I work in the areas of experimental psycholinguistics, experimental cognitive linguistics, bilingual cognition, linguistic and cultural relativity, first, second and additional language learning.
I would be happy to supervise projects in experimental psycholinguistics, experimental cognitive linguistics, bilingual cognition, linguistic and cultural relativity, first, second and additional language learning. For more information see my research interests section.
The main questions that guide my research concern language-driven human cognition and can be summarised as follows:
1. To what extent do speakers with different cultural and linguistic backgrounds think and perceive the world differently?
2. To what extent does additional language learning transform the way we perceive the world?

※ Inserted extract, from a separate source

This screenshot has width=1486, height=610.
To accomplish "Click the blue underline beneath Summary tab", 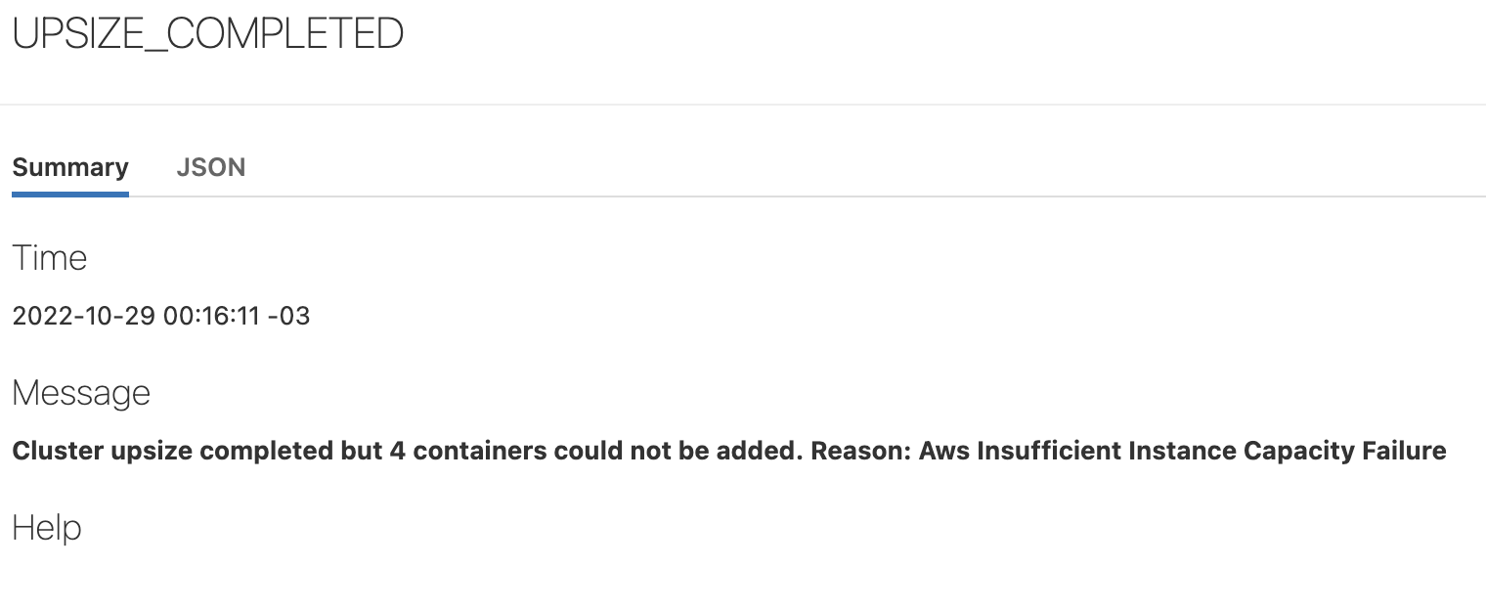I will 70,195.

Recent research programmes have looked at the effects of colour terminology on colour categorical perception, the relationship between grammatical aspect and perception of goal-oriented motion events, the lexicalization of path, manner and causation of motion and motion event cognition, the effects of grammatical gender on object perception, the count/mass noun distinction and the construal of individuation, in populations such as monolingual, bilingual, and multilingual adults, child L1 and L2 acquirers, instructed and naturalistic foreign language learners, and involving speakers of languages such as Afrikaans, Arabic, English, French, German, Greek, Japanese, Sotho, Spanish, Swati, Swedish, Tswana, Xhosa, Zulu.
After obtaining my PhD on the effects of second language acquisition on cognition from the University of Essex in 2006, I held two post-doctoral positions at Brunel University and the University of Essex. I then took Lectureship positions at Bangor University and Newcastle University, and a Readership in Multilingualism at the University of Reading. I came to Lancaster as a Professor of Applied Linguistics in October 2014.